▶ _Work request_
Copy, with no pictures, the line that contains "You are a GUI" and each line after it down to the end of the entries below, exactly.

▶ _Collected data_
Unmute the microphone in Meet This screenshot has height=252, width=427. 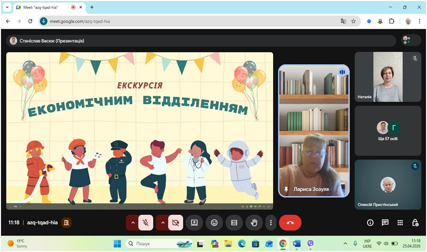[146, 223]
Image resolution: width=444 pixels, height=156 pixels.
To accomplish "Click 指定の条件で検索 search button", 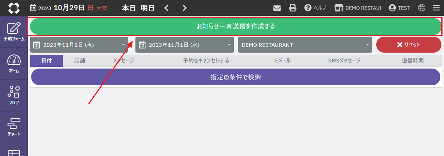I will pos(236,77).
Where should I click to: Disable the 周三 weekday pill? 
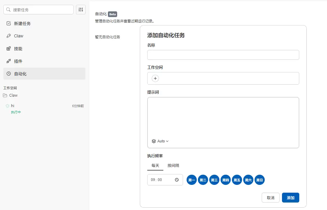214,179
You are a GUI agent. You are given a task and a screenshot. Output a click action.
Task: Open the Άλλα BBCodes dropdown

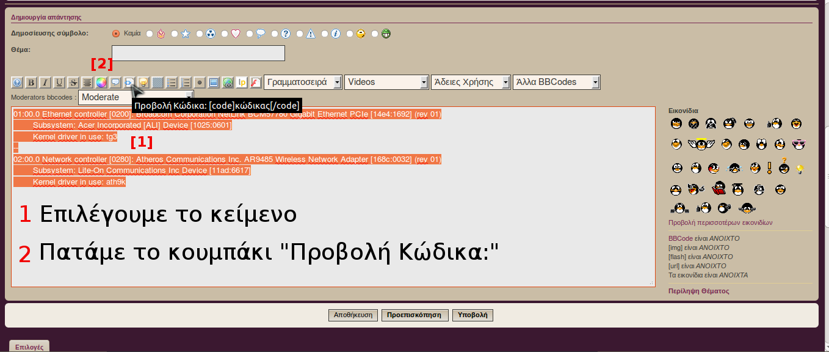point(556,82)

▶ _Your response_
You are a GUI agent. You are given a task and a screenshot. Output a click action.
Task: Open the Άλλα BBCodes dropdown

point(556,82)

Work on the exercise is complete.